# How to complete this task
The answer must be every entry, given again word for word.
Material supplied section start
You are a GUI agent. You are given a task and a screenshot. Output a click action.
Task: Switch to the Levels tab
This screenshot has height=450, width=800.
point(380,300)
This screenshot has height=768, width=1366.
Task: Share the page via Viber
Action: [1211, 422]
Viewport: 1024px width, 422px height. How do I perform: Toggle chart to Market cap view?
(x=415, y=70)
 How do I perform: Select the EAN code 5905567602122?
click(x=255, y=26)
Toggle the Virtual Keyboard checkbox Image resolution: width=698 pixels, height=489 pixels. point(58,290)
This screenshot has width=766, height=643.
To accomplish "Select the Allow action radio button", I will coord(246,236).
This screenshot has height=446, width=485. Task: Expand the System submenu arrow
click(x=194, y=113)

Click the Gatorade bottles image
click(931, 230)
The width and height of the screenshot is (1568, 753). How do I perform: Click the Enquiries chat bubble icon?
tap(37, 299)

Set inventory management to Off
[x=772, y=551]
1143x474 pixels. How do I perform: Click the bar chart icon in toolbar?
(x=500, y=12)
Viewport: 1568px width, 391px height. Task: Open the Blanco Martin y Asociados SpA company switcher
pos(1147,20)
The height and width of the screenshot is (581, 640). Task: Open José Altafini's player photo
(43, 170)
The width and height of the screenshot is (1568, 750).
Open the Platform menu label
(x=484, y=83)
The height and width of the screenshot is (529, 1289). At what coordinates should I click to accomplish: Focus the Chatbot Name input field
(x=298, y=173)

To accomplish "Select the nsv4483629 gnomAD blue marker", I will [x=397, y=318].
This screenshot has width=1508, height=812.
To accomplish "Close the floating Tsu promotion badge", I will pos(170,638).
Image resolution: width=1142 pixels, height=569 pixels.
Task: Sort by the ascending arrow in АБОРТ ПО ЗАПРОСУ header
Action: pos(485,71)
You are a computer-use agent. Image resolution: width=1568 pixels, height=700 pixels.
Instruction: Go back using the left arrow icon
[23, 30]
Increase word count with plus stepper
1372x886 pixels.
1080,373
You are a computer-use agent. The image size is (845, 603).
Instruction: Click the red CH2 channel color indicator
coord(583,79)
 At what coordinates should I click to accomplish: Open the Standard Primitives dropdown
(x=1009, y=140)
Material supplied section end
# Solution for this task
You are a GUI agent. You are given a task and a screenshot. Output a click action.
Task: Switch to the Levels tab
This screenshot has height=450, width=800.
point(380,300)
This screenshot has height=768, width=1366.
Task: Share the page via Viber
Action: [1211, 422]
Viewport: 1024px width, 422px height. How do I perform: Toggle chart to Market cap view?
(x=415, y=70)
 How do I perform: Select the EAN code 5905567602122?
click(x=255, y=26)
Toggle the Virtual Keyboard checkbox Image resolution: width=698 pixels, height=489 pixels. point(58,290)
This screenshot has width=766, height=643.
To accomplish "Select the Allow action radio button", I will coord(246,236).
This screenshot has height=446, width=485. Task: Expand the System submenu arrow
click(x=194, y=113)

Click the Gatorade bottles image
click(931, 230)
The width and height of the screenshot is (1568, 753). How do I perform: Click the Enquiries chat bubble icon?
tap(37, 299)

Set inventory management to Off
[x=772, y=551]
1143x474 pixels. How do I perform: Click the bar chart icon in toolbar?
(x=500, y=12)
Viewport: 1568px width, 391px height. Task: Open the Blanco Martin y Asociados SpA company switcher
pos(1147,20)
The height and width of the screenshot is (581, 640). Task: Open José Altafini's player photo
(43, 170)
The width and height of the screenshot is (1568, 750).
Open the Platform menu label
(x=484, y=83)
The height and width of the screenshot is (529, 1289). At what coordinates should I click to accomplish: Focus the Chatbot Name input field
(x=298, y=173)

To accomplish "Select the nsv4483629 gnomAD blue marker", I will [x=397, y=318].
This screenshot has width=1508, height=812.
To accomplish "Close the floating Tsu promotion badge", I will pos(170,638).
Image resolution: width=1142 pixels, height=569 pixels.
Task: Sort by the ascending arrow in АБОРТ ПО ЗАПРОСУ header
Action: pos(485,71)
You are a computer-use agent. Image resolution: width=1568 pixels, height=700 pixels.
Instruction: Go back using the left arrow icon
[23, 30]
Increase word count with plus stepper
1372x886 pixels.
1080,373
You are a computer-use agent. The image size is (845, 603).
Instruction: Click the red CH2 channel color indicator
coord(583,79)
 At what coordinates should I click to accomplish: Open the Standard Primitives dropdown
(x=1009, y=140)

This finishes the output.